Bryan Stevenson’s Use Of Ethos, Pathos, And Logos In Just Mercy
In chapter one of Just Mercy, author and lawyer Bryan Stevenson describes the history of racism in the south and the continued biases of the court system using the case of Walter Mcmillian. Employing ethos, pathos, and logos, Stevenson makes a strong appeal towards his claims.
Chapter one begins with Stevenson receiving a phone call from a Judge, named Robert E Lee Key. Judge Key tried to persuade Bryan not to take the case of Walter McMillian a black man accused of murder. He said that Walter was a known drug dealer and a member of the Dixie mafia. During that time Alabama had nearly 100 people on death row as well as the fastest growing condemned population. In 1988, Bryan and his friend Eva Ansley found a way to receive federal funding to start a nonprofit organization to represent people on death row. During their first meeting Walter is very insistent that he is innocent of the alleged murder. Stevenson then goes into detail about Walter’s life highlighting that he is from Monroeville Alabama, the same place where the book To kill a mockingbird took place. The story about a black man who was falsely accused of rape and the white lawyer who unsuccessfully defends him. Walter grew up picking cotton, and borrowed money to start his own logging and paper mill business. Because of his success, Walter gained admiration and respect, but it also made people jealous and suspicious. Although He was successful, he also had flaws. He was a known ladies’ man and was involved with other women. Walter soon started seeing Karen Kelly, a white woman who was 18 years younger than him. She was also married and loved to show off her “friendship” with Walter. Soon Karen’s husband found out about the affair and even though they were getting a divorce her relationship with a black man became a town scandal. Having an interracial affair ruined Walter’s reputation. A few weeks later a body is found of a woman named Rhonda Morrison and the community is shocked. At the same time Walter is trying to break up with Karen, who has started abusing drugs with her new friend Ralph Myers. Myers and Kelly are also under investigation in the murder of another woman, named Vickie Pittman. Ralph firsts denies any involvement then offers a confession saying that he. Karen and Walter collaborated in not only killing Vickie, but Rhonda too.

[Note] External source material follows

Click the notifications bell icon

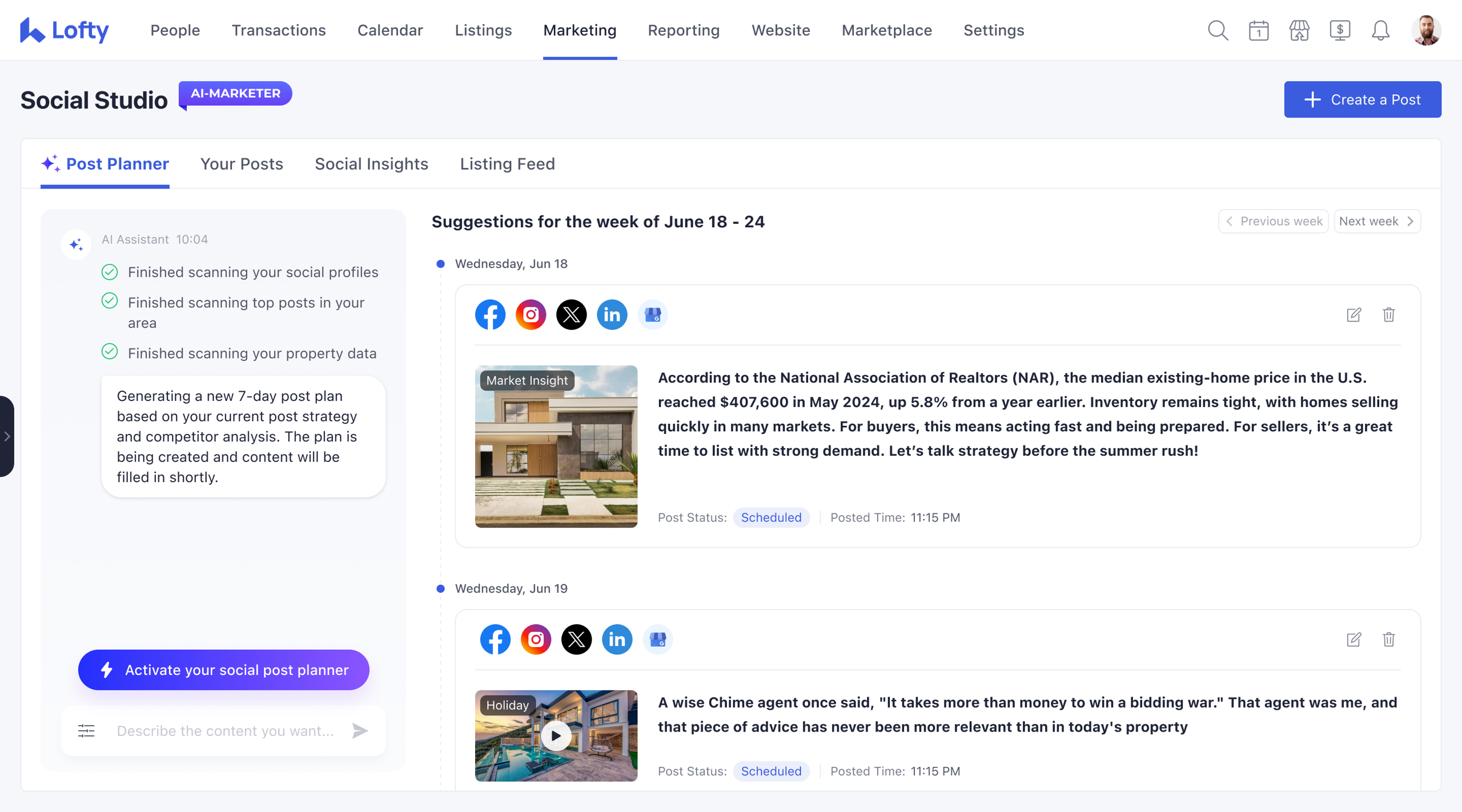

Stevenson uses logos, building his reliability as well as providing readers with solid evidence of what he says. He states “ the state had nearly a hundred people on death row as well as the fastest growing condemned population in the country, but it had no public defender system”. Stevenson highlights the irony of Monroeville as both the setting for Walter’s wrongful conviction and the birthplace of Harper Lee’s To kill a mockingbird. The similarities between Walter’s case and the novel are unmistakably alike. Yet the town is very reluctant to speak out and face the “harder truths”. Stevenson then begins to summarize the history of racial bias in Monroeville. He says that “Monroe county had been developed in the nineteenth century for the production cotton. By the 1950s small cotton farming was less profitable and the economy changed over to paper mills”. When discussing the interracial affair between Karen Kelly and Walter McMillian, he explains why it was such a big topic in Alabama. He says that “the state ban on interracial marriage in Alabama continued into the twenty-first century,” and McMillian and Kelly met in 1986. Thus, this helps the readers to understand key concepts of the book, as well as acknowledge that Stevenson is a trustworthy author and lawyer.

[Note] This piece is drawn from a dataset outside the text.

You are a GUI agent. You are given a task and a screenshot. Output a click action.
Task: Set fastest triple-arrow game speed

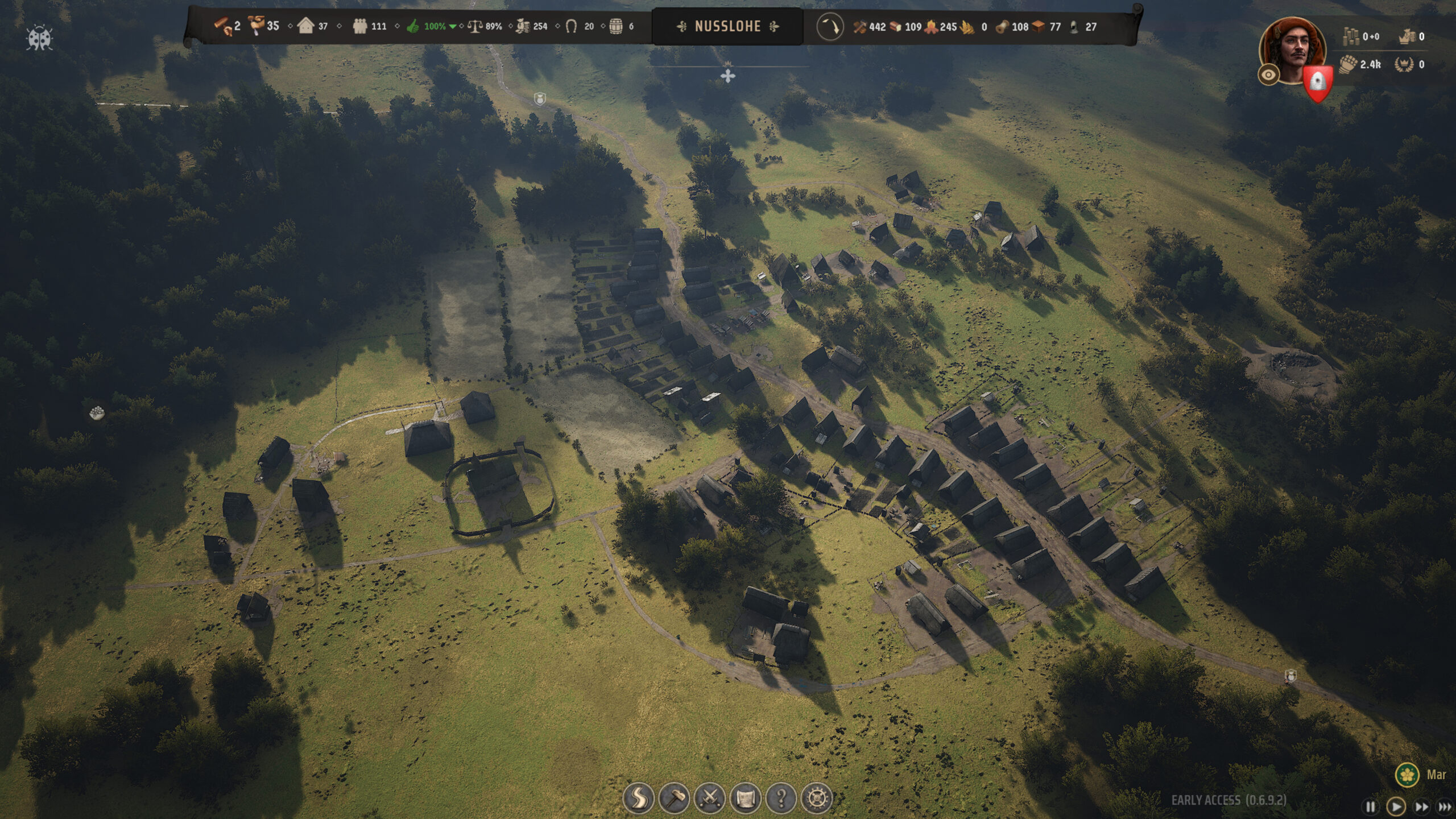pyautogui.click(x=1445, y=806)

Stevenson employs ethos through the discussion of his personal experiences, which not only adds to the credibility of Just Mercy, but it also provides insight on how bias can take place for someone who is not incarcerated. Stevenson describes in a later chapter the time when two officers came up to him unexpectedly and pointed a gun at him. They then checked his car illegally. Stevenson says that “I knew that he had no probable cause to enter my vehicle and that he was conducting an illegal search”. However, Stevenson didn’t say anything to them because he thought it would be “pointless” since they were already breaking the rules. By sharing the events that took place in his personal life, Stevenson shows that he himself is a victim of racial prejudice and that he understands what other victims feel when they go through this. He builds his integrity as an author because he persuades his readers to believe his claims because he doesn’t just talk about racism in society, he’s seen and experienced it.
Stevenson’s use of pathos is used very heavily throughout the chapter. Stevenson leads into the story of Walter’s life and the trial as well as the history of his hometown. He highlights the irony of Monroeville being both the setting of Walter’s conviction and the birthplace of to kill a mockingbird. Stevenson’s use of pathos builds an emotional connection between the readers Walter. By giving a background summary Stevenson shows the audience that the accused are human beings too.
Throughout Just Mercy, Stevenson successfully employs pathos, logos, and ethos to portray his views on the history of racism in the south and the continued biases of the court system He uses these tools to audience on the same page as him and to show them his point of view, supported by evidence and by background history of the convicts. Moreover, Stevenson uses these devices in an effective manner, illustrating problems in the U.S. Justice System.
- Stevenson, Bryan. Just Mercy: A Story of Justice and Redemption. First edition. New York: Spiegel & Grau, 2014.